Britain's Home Secretary Amber Rudd said it would be wrong to say there had been an intelligence failure over Masood, adding that security services had foiled 13 terror attacks since 2013.
Lawmakers are reportedly investigating if Masood should have been tracked, although such monitoring failed to stop the man who beheaded off-duty soldier Lee Rigby in 2013 and the 2005 "7/7" London transit bombers.
Experts say the sheer number of known extremists makes constant surveillance impossible — as well as politically undesirable.
"Actually watching somebody 24 hours a day, seven-days-a-week is incredibly intensive and difficult," former Home Secretary Jack Straw told ITV News. "There are some who think, trailing people, you need a couple of guys ... but it's not like that at all. It's really complicated to be able to follow somebody."
Bernard Hogan-Howe, the former commissioner of London's Metropolitan Police, said that the sheer number of individuals being monitored means cases have to be prioritized.
"No doubt, it's hard. It's a really difficult decision," he told NBC News last year. "We have got many people who we are worried about ... either involved in or supporting terrorism so all the time we are trying to assess: 'Are they thinking about it? Are they getting together equipment to do something about it? Are they working with other people to conspire to organize it?'"
Similar questions were raised when college graduate Mohammed Emwazi fled London to join ISIS despite being on Britain's Home Office Warnings Index as a petty criminal who could potentially become radicalized.
The would-be soccer player was unmasked in 2015 as ISIS executioner "Jihadi John" who gained notoriety in a video showing him beheading U.S. journalist James Foley in Syria.
Most recently, French authorities had to explain how two known extremists, including a teen who twice tried to wage jihad in Syria, were released from prison on bail and went on to slit the throat of an 86-year-old priest in church.
French Prime Minister Manuel Valls explained that intelligence agencies were monitoring more than 600 French nationals fighting in Syria or Iraq, including 283 women and 18 children, and some 300 more who had returned to live in France. "Each day [we] ... trace networks, locate cells, arrest individuals," he said.

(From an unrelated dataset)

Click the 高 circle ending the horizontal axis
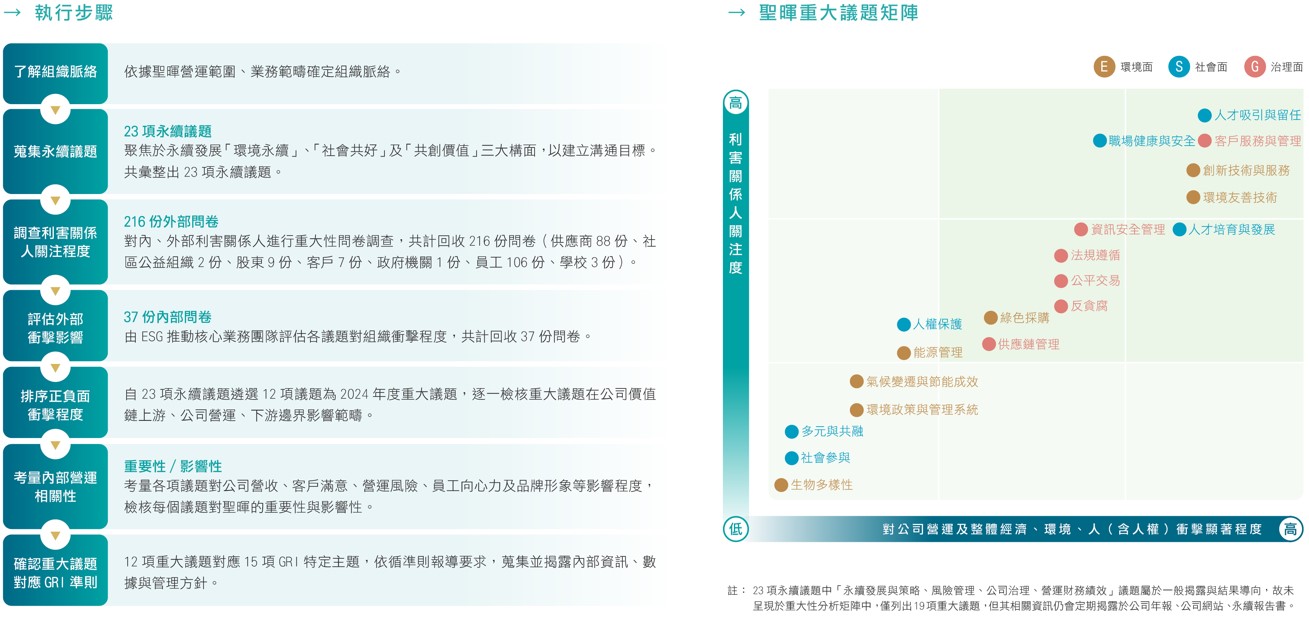Screen dimensions: 1309x622 (1291, 529)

Governments across Europe have been tightening anti-terrorism laws and agreeing to share more intelligence in a wider fight against militancy both in the Middle East and a home.
With the threat level at "severe" — meaning an attack is "highly likely" — London's Mayor Sadiq Khan acknowledged last year that the risk of terrorism was "part and parcel" of life in a big city.
"It is a reality I'm afraid that London, New York, other major cities around the world have got to be prepared for these sorts of things," he said in comments that were ridiculed on Wednesday by Donald Trump Jr.
"Ultimately, in a free and democratic society, there is going to be a balance between democracy, freedom and openness and a police state," Brian Dillon, the former operational head of the Specialist Firearms Command for the Metropolitan Police, told NBC News. "We can't live in a police state and therefore at some point some attacks are regrettably going to hit home. That's inevitable. Not everything can be stopped."
He added: "There is a vulnerability in any city, in any urban environment where people are gathered."